Review Summary: Coil's last album, and while it might not be for casual listeners, it's still a quintessential Coil release that is perfectly haunting, depressing, and mortifying
It’s almost certain that Coil has remained one of the most influential Industrial bands ever, and their final album ‘The Ape of Naples’ (along with their debut and other various LP’s) certainly explain why. They were a group that influenced Industrial music (along with the sole starters of them all, Throbbing Gristle) to the extreme, and formed the entire sound as to what it was/is known for, back in the 70’s/80’s. As well as that, the band is perfectly accessible to anyone and is not as vigorous and brutal as some Industrial can get. Their sound can rotate from Psychedelic music, Electronic music, and even touches of ambient drone, each differentiating themselves nicely.

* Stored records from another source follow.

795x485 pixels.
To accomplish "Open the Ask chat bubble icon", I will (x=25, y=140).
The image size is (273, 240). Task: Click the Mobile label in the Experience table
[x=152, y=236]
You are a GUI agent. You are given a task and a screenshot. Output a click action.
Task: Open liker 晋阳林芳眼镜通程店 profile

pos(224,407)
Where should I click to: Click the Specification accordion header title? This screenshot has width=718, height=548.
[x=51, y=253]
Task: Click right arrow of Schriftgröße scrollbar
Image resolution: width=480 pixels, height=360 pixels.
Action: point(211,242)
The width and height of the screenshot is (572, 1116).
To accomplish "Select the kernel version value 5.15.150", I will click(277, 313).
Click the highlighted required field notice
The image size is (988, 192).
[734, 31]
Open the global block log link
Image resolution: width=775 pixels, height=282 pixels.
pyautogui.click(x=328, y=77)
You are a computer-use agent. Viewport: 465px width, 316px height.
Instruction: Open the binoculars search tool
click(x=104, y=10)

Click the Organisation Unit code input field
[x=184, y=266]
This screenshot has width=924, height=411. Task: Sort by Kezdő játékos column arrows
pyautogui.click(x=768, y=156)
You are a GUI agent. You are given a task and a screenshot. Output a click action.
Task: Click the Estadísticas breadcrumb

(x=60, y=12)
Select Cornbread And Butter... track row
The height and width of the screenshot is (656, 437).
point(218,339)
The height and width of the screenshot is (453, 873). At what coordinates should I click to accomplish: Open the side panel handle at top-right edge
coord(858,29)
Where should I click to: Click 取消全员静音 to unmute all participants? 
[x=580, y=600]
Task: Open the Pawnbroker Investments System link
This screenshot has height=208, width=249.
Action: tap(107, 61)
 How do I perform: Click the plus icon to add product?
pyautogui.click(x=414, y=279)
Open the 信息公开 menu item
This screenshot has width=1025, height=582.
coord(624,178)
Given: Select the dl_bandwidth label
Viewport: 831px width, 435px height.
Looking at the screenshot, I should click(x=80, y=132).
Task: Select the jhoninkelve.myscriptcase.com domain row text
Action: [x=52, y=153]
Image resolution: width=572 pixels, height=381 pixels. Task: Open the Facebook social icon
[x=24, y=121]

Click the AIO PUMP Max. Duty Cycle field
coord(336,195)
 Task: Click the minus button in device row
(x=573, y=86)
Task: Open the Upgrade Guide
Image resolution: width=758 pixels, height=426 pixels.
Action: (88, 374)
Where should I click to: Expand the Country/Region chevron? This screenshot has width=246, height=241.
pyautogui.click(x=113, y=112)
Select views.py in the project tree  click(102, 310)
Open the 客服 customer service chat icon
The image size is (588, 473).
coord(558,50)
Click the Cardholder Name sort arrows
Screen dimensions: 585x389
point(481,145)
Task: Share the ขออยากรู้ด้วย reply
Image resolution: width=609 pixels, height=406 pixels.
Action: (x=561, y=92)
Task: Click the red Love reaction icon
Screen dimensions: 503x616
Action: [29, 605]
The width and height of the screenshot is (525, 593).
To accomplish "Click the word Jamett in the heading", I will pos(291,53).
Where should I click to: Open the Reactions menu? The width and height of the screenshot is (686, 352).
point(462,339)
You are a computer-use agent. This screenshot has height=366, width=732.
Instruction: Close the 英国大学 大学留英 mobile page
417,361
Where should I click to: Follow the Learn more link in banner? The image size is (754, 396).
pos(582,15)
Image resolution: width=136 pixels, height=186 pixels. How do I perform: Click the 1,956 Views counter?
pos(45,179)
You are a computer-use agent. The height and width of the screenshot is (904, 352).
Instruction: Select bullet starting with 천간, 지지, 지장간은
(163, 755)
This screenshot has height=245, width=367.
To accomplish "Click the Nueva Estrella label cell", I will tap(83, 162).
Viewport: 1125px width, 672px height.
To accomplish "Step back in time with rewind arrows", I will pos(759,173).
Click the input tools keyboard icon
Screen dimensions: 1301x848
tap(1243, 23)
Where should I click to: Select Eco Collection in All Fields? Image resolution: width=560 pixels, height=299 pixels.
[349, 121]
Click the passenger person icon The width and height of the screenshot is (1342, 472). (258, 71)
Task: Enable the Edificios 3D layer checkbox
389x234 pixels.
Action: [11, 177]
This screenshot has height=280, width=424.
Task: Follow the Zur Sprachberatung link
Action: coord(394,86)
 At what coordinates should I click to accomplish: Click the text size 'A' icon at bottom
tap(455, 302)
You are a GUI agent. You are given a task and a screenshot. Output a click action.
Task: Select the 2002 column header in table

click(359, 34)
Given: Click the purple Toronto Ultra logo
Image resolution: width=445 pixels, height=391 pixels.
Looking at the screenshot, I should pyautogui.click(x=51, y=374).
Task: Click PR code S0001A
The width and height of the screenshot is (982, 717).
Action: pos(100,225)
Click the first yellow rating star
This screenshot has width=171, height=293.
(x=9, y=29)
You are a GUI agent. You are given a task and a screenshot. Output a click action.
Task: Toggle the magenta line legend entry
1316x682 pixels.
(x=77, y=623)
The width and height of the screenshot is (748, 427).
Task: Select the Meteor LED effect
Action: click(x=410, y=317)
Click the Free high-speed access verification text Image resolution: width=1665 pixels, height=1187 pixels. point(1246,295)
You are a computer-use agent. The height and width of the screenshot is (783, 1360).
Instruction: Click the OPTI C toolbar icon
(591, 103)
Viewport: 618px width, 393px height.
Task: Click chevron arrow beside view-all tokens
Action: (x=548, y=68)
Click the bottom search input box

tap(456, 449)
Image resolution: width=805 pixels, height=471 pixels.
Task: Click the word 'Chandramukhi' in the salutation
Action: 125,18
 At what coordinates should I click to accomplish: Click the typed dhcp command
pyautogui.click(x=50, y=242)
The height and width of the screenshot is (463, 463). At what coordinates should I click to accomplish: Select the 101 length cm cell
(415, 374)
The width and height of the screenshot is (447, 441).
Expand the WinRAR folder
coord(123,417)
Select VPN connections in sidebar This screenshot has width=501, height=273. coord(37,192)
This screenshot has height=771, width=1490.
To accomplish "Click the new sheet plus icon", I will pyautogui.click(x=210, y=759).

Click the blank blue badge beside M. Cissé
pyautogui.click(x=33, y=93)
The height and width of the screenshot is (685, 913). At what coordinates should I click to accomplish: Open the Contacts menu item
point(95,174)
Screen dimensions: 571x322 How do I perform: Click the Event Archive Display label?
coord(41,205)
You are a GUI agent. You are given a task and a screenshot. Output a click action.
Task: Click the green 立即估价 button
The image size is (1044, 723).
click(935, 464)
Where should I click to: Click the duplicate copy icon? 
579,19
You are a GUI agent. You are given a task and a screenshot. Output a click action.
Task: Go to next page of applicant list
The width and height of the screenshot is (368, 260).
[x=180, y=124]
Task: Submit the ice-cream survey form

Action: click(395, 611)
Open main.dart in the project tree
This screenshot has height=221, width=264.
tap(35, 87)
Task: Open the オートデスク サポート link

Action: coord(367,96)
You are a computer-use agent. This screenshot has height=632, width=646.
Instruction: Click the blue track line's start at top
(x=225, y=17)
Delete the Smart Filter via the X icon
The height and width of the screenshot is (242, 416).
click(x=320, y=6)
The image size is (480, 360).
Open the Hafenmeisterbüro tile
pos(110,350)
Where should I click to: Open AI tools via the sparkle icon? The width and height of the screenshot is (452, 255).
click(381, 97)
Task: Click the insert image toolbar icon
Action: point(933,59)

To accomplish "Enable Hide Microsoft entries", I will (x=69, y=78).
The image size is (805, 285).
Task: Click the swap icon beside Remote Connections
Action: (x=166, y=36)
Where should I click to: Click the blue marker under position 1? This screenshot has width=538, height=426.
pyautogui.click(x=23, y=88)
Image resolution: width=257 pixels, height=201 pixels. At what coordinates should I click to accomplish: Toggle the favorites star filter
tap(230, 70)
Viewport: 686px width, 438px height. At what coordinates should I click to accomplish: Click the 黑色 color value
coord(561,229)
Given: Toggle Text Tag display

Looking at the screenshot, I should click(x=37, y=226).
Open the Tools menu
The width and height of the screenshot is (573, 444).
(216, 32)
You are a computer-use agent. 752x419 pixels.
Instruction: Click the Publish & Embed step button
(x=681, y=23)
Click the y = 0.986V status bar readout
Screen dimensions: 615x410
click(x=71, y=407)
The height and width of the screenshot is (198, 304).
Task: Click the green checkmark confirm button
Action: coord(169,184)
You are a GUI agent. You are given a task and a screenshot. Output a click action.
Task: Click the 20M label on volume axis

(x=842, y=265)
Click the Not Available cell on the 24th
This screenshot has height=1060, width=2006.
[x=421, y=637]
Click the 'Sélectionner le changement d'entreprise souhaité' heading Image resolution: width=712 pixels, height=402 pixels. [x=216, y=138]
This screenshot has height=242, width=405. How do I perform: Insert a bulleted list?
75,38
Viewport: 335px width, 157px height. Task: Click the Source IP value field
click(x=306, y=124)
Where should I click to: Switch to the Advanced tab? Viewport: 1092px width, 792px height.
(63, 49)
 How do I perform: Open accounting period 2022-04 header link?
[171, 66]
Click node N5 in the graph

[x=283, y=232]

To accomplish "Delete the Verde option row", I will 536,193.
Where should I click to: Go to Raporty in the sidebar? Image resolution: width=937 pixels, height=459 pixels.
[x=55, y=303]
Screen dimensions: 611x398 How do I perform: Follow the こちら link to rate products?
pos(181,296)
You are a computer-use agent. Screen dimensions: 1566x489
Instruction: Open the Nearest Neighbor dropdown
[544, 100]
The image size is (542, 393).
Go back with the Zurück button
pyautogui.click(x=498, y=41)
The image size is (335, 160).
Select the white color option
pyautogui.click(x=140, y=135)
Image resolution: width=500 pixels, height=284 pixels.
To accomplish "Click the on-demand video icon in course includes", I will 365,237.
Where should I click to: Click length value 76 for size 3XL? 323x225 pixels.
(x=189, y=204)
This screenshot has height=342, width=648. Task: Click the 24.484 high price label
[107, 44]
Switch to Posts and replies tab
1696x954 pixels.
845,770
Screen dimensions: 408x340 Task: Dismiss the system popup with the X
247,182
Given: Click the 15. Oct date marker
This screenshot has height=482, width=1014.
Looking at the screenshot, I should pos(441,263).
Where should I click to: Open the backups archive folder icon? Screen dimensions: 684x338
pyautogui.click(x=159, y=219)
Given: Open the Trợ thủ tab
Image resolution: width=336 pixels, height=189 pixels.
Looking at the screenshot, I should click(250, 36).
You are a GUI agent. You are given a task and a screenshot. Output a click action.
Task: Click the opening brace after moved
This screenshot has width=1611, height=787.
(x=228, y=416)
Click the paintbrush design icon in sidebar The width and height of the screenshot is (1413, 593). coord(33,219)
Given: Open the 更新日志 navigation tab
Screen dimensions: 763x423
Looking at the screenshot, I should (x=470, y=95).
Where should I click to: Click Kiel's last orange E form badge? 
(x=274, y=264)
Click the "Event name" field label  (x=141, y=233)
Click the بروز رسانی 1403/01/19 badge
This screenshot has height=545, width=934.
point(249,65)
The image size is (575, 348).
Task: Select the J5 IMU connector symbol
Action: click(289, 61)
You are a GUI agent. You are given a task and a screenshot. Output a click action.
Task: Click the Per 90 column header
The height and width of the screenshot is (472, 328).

But really, the sound on ‘The Ape of Naples’ is unimaginative bliss, and is easily one of (if not!), their best album. It’s a depressing masterpiece which is unquestionably perfect for rainy days.
As just explained, this album is far more depressing/gloomy compared to their other albums. But really, that’s understandable considering one of Coil’s members Jhonn Balance shortly died after this album was made. His death was imminent in the first place, but no one (I don’t think even Peter Christopherson), knew that he would go so quick. To narrow this album’s theme down for you to exact though, it’s a collection of funeral songs (and trust me, they aren’t bad at all) dedicated to Jhonn himself, whose death was held on November 13, 2004.
The basic principal of this album, or what it’s trying to convey, is overcoming the loss of a loved one and one you will deeply miss forever. Because of that, it’ll more than likely make you appreciate this album twice as more. There is a lot of beautifully haunting organs and heartwarming vocals here as well, ones that will make you reflect on the pass, or make you think of life as a whole. Each track on here is somehow rewarding, in a sense where you’ll be left in a state of mind afterwards. Whether your mind has been exhilarated or you’re left in a foggy state of depression, The Ape of Naples
will manage to somehow affect you emotionally.
Most tracks here are very simple; they aren’t overly done with 5 different synthesizers, effects, and noise loops. Instead, they are achieved with just a few bells, organs, and of course vocals (one track even including an accordion). Because of this, the songs won’t take multiple listens for them to fully settle down in your brain, they’ll more than likely click on your first listen. Really though, it depends. ‘The Ape of Naples’ (well Coil in general) is an album that is an acquired taste, and if you haven’t heard much from it, you probably won’t enjoy what is delivered in your eardrums. Luckily if you’re a fan of desolate yet comforting music, this album might be just for you.
This is definitely Coil’s most mature album to date, and features some of their most meaningful, well-thought out material/tracks. One song that I can shake up in my head is ‘The Last Amethyst Deceiver’, which is driven by a woozy, dreamy synthesizer and a few majestic bells/chimes heard here and there. Peter’s lyrics here are also brilliant, him talking about “deaths of vultures” when it really means he misses Jhonn. ‘Tattoo Man’ is completely accordion centered, with more grisly lyrics:
There’s a man lying down in the bed somewhere
With a different set of sex aspects
And I hate him I hate him….
That is probably the darkest thing you’ll ever uncover with the album. ‘Amber Rain’ is another dreary track, but with a truly unbelievable vocal performance by Peter himself. He harmonizes the song so perfectly that it makes for one of the most memorable experiences on the album. A Middle Eastern flute is tangled up with the track in the latter half of it too, and it’s soft and comforting as usual.
‘Triple Sun’ is a jazz tinged song mixed in with a few tubular bells, and Peter’s voice sounds rather distant and blurry. ‘Cold Cell’ is easily the darkest on the album, one because of the frightening lyrics, and terrorizing melody that will leave you breathless. The song feels like you are sitting on a wood block in the middle of the night in the woods, just thinking. The song is definitely one of the best on the album.
By now, Coil should have affected you someway, or moved
you. If not, then the album is obviously not for you. It shows a completely new side of Coil, and is a fantastic album dedicated to Jhonn Balance, or anyone that has lost a loved one in general. Admittedly the album is not for casual listeners, but if you have the correct set of ears for it, and sit down with a nice pair of headphones and listen to it, it’ll be a great experience. The album is perfect on rainy days, just sitting by the window thinking aimlessly and aimlessly. This album is unquestionably admirable and is sadly the last album by the band.